A desculpa de Kim McMorries
Fiquei surpresa ao saber que não existia um caminho claro que levasse a uma ação penal ou mesmo civil contra Kim McMorries.
Escrevi uma carta a ele, na qual gentilmente o questionava, perguntando o que poderia haver acontecido.
Sua resposta foi: “pode ser que você tenha herdado parte da minha genética”.
Ele me disse em seguida que não tinha mais os registros porque só era obrigado a mantê-los por sete anos. Mas, como o esperma dos doadores do Cryobank não estava funcionando, seu orientador sugeriu que ele misturasse amostras diferentes.
Por isso, segundo me disse, ele foi procurar suas ampolas de quando havia sido doador, 13 ou 14 anos antes, e as usou. Sua defesa era que minha mãe queria ficar grávida, queria ter um filho.

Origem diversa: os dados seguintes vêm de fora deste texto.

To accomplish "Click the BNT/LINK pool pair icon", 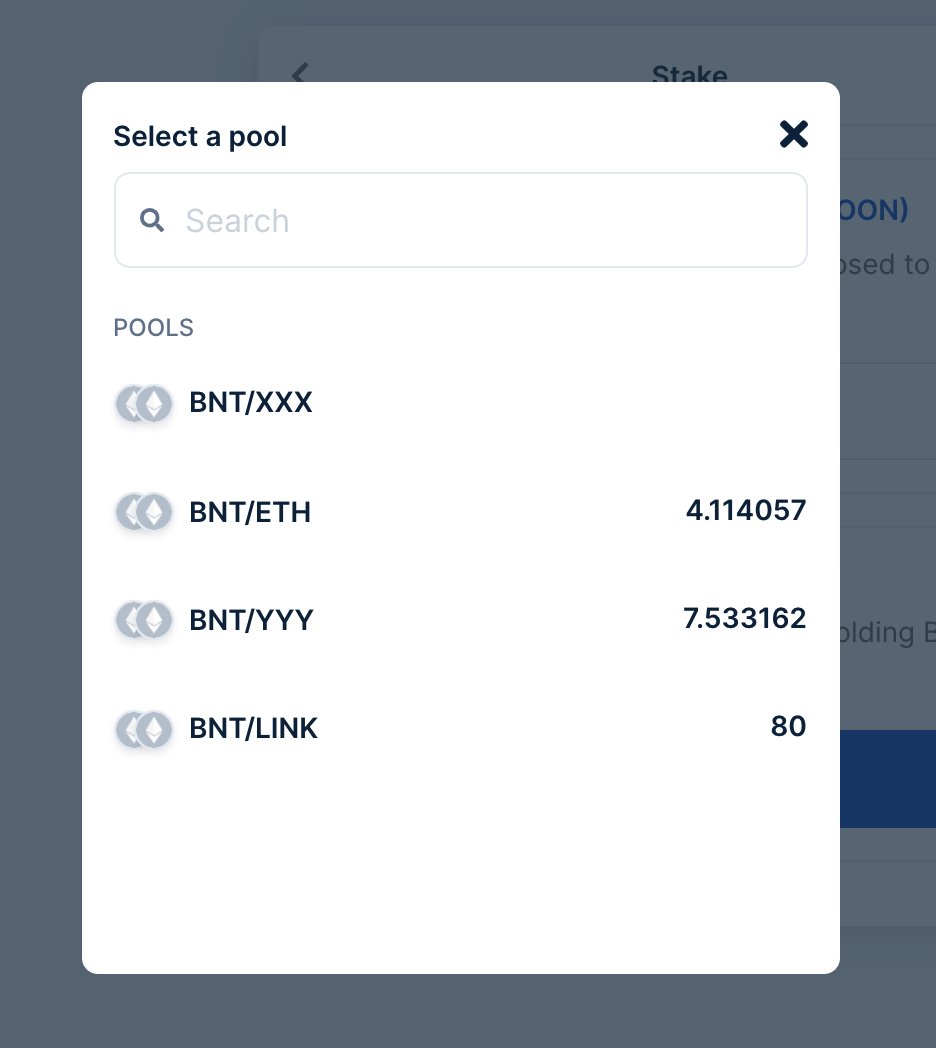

Se não havia nada de errado em usar o seu esperma, por que ele não disse “veja, estou tendo mais sucesso usando o meu”? Ele poderia ter sido totalmente transparente sobre este assunto, mas não o fez porque ela teria dito que não queria.
Nas anotações médicas de uma das minhas meias-irmãs, McMorries escreveu que havia utilizado uma amostra nova. Ela é alguns meses mais velha do que eu e, por isso, acreditamos totalmente que ele extraía seu sêmen no consultório e o inseminava imediatamente nas futuras mães.
Até agora, somos, ao todo, 13 meios-irmãos. E, felizmente, mesmo depois de tudo isso, Steve e eu estamos ainda mais próximos.
A repercussão
O caso de Eve Wiley causou a alteração das leis de vários Estados americanos para penalizar esta prática.
Ela participou do programa de rádio Outlook, do Serviço Mundial da BBC. A visibilidade foi tão grande que dezenas de pessoas entraram em contato com ela para dizer que viviam situações parecidas.
A batalha legal de Wiley começou no seu Estado natal, o Texas, mas ela já conseguiu fazer com que a legislação fosse modificada em 11 Estados do país.
Ela afirmou à BBC News Mundo (o serviço em espanhol da BBC) que seu objetivo é combater a falta de responsabilização na indústria de fertilização.
“Encontrei um propósito para minha dor, eu precisava fazer isso para me curar e me sinto orgulhosa”, destaca ela.
A BBC entrou em contato com Kim McMorries por meio do seu advogado, para saber se ele gostaria de responder às acusações, mas não recebeu resposta.